Central Limit Theorem¶

The Story Behind the Math¶

In 1733, Abraham de Moivre (1667-1754), a French Huguenot mathematician living in London, was studying a problem that would change statistics forever. Working as a consultant to gamblers and insurers, he noticed something peculiar while calculating probabilities for coin tosses.

De Moivre was trying to approximate binomial probabilities when the number of trials became large. Computing \((1 + 1)^n\) for large \(n\) was tedious, and he needed shortcuts. Through brilliant insight, he discovered that the binomial distribution, when normalized, approached a smooth bell-shaped curve—the curve we now call the normal distribution.

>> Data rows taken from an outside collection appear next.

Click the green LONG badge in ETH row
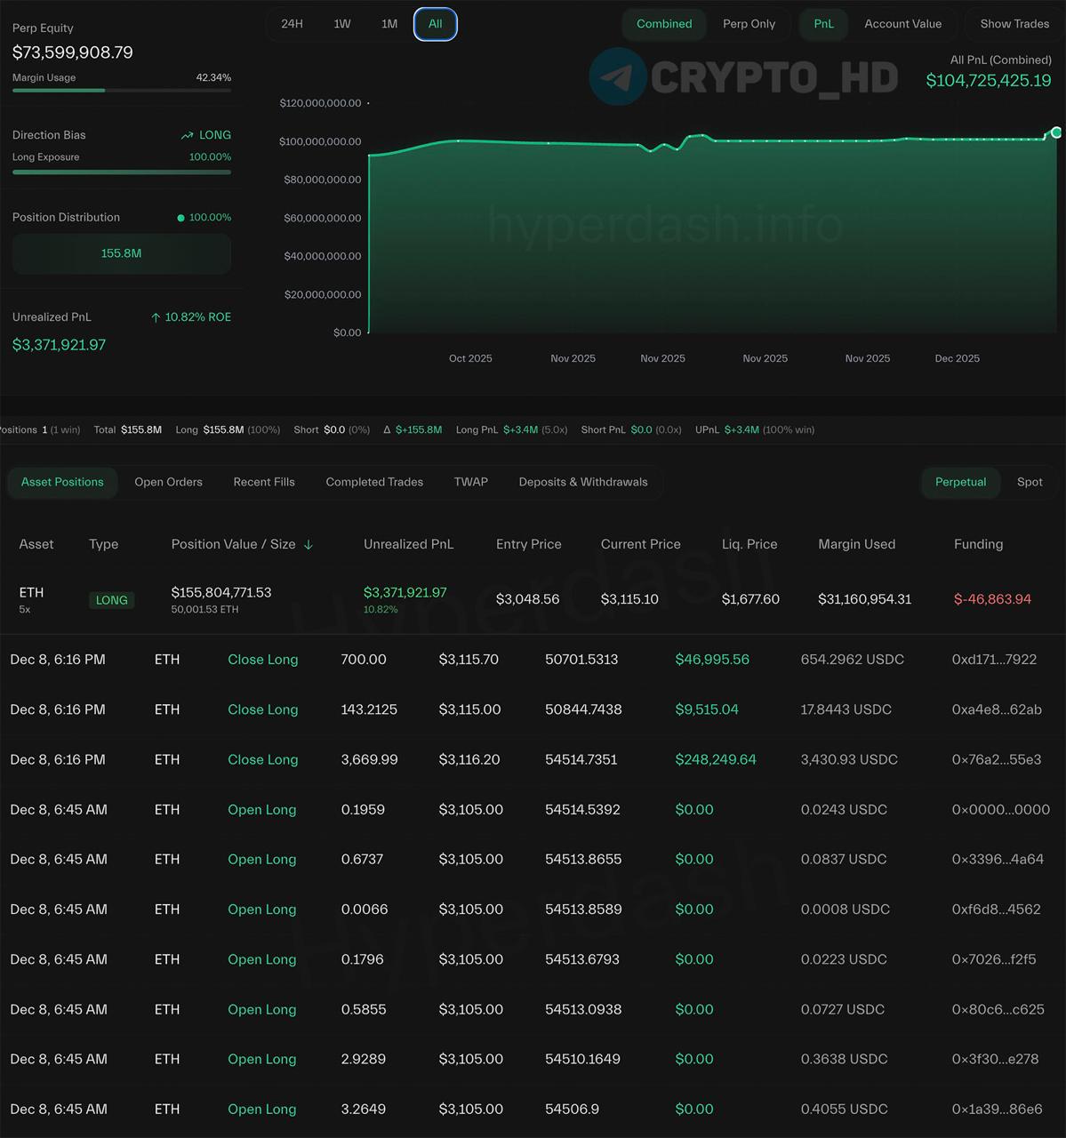point(112,600)
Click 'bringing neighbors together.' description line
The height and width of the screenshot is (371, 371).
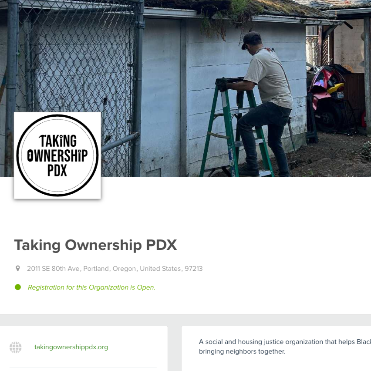pos(242,351)
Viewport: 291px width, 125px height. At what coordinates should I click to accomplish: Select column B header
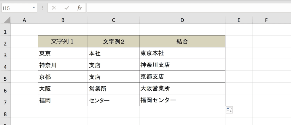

The mystery that puzzled everyone: Why should the sum of many random variables, regardless of their individual distributions, always tend toward this particular curve? De Moivre had found a specific case (binomial), but the general principle remained hidden.

It wasn't until Pierre-Simon Laplace (1749-1827) in 1812 that the theorem began to take shape. Laplace, analyzing errors in astronomical observations, noticed that measurement errors—no matter their source—tended to accumulate into a normal distribution. He provided a more general proof, but it still had limitations.

The complete, rigorous proof had to wait for Aleksandr Lyapunov (1857-1918) in 1901. Using the revolutionary tool of characteristic functions (Fourier transforms of probability distributions), Lyapunov finally showed why the theorem holds under very general conditions.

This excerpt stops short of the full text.